— Material for this task —
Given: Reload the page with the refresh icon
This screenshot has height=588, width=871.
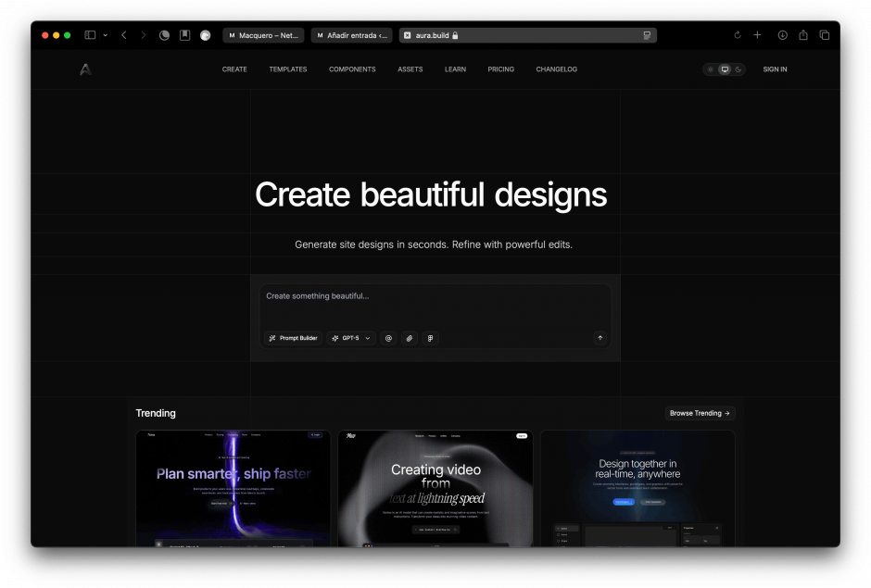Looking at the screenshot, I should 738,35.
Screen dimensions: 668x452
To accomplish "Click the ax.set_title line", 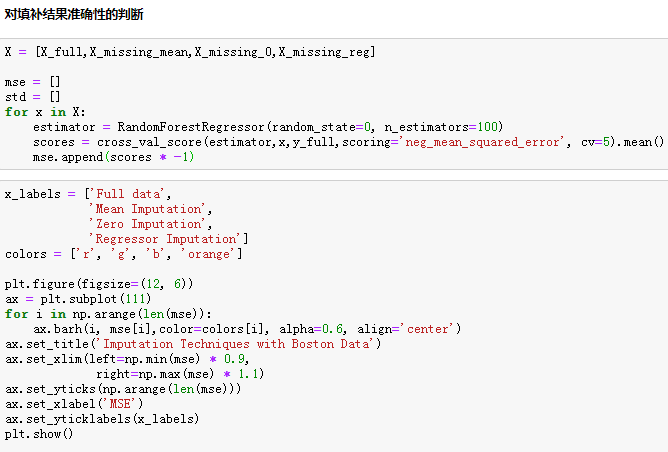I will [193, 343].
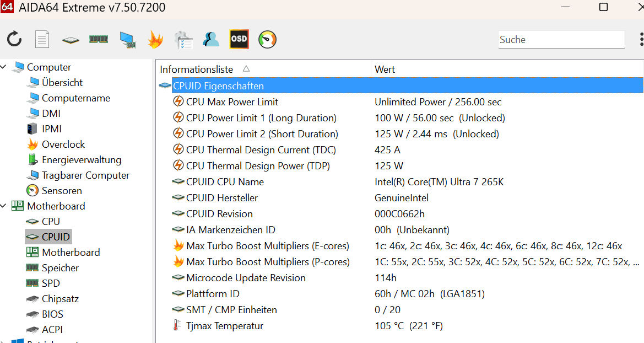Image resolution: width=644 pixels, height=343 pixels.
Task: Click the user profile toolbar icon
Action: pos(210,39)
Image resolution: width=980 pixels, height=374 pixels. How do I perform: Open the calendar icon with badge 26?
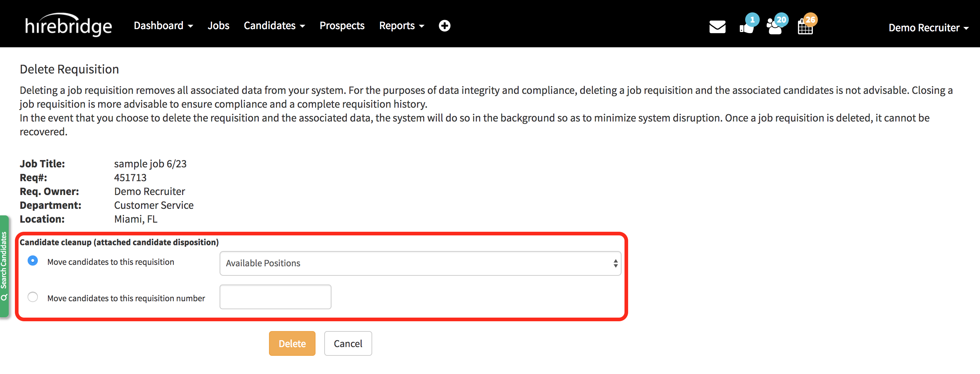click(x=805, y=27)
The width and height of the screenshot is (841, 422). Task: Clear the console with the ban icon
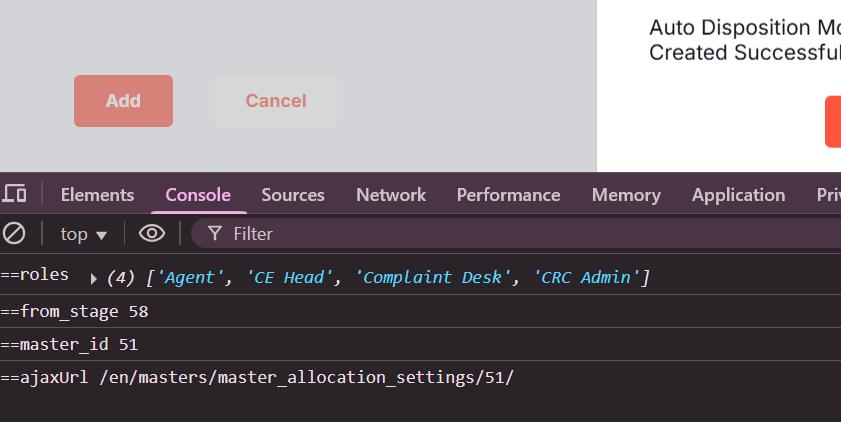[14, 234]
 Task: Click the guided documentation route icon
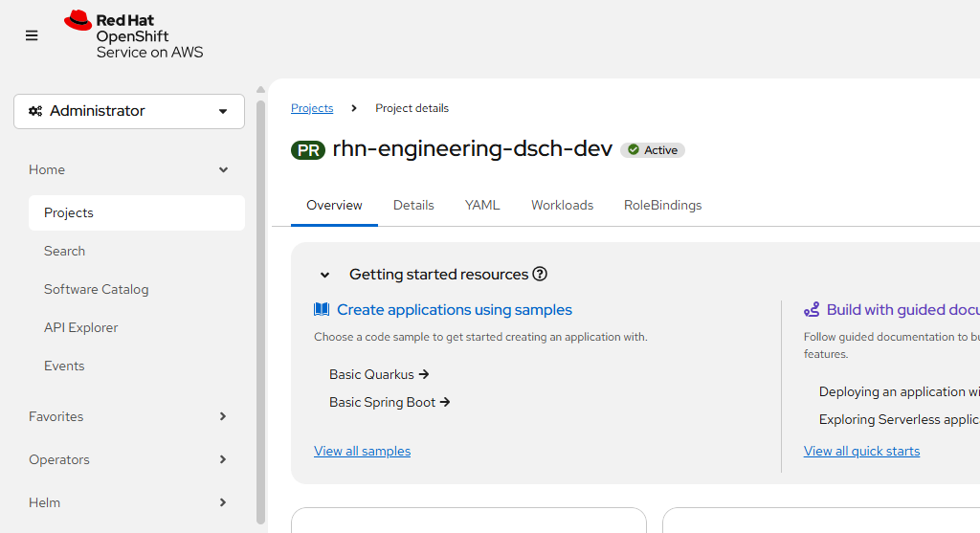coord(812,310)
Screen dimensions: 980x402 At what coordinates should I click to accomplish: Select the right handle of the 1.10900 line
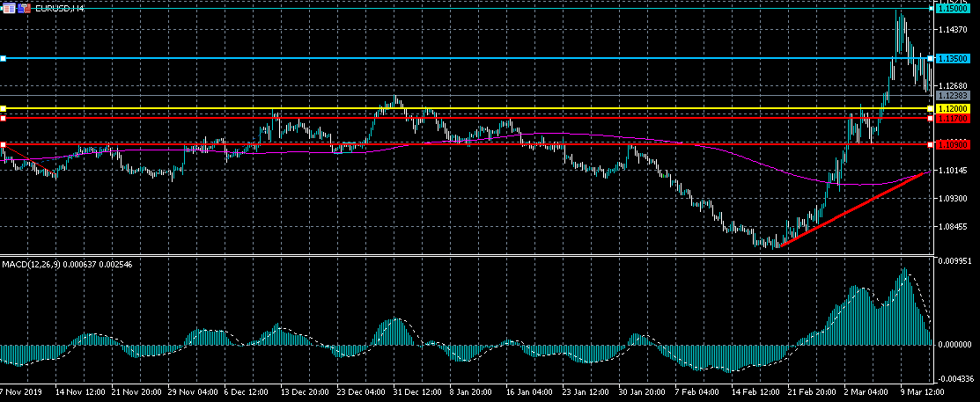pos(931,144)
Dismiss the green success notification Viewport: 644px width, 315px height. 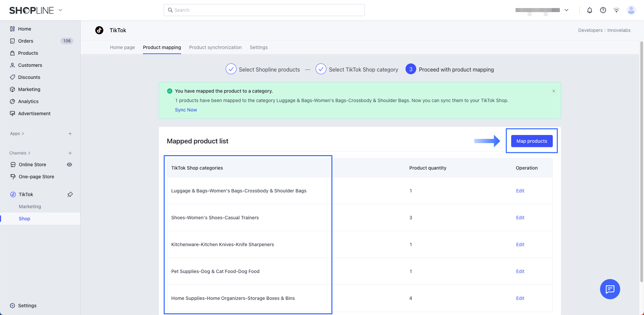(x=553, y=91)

— Task prompt —
Reproduce only the lines from the first line of the entries through the line containing "Screen dimensions: 668x452", exactly and with both ends kept. Omit the pictures.

— Exercise result —
Given: Reload the page with the refresh icon
This screenshot has height=588, width=871.
Looking at the screenshot, I should 738,35.
Screen dimensions: 668x452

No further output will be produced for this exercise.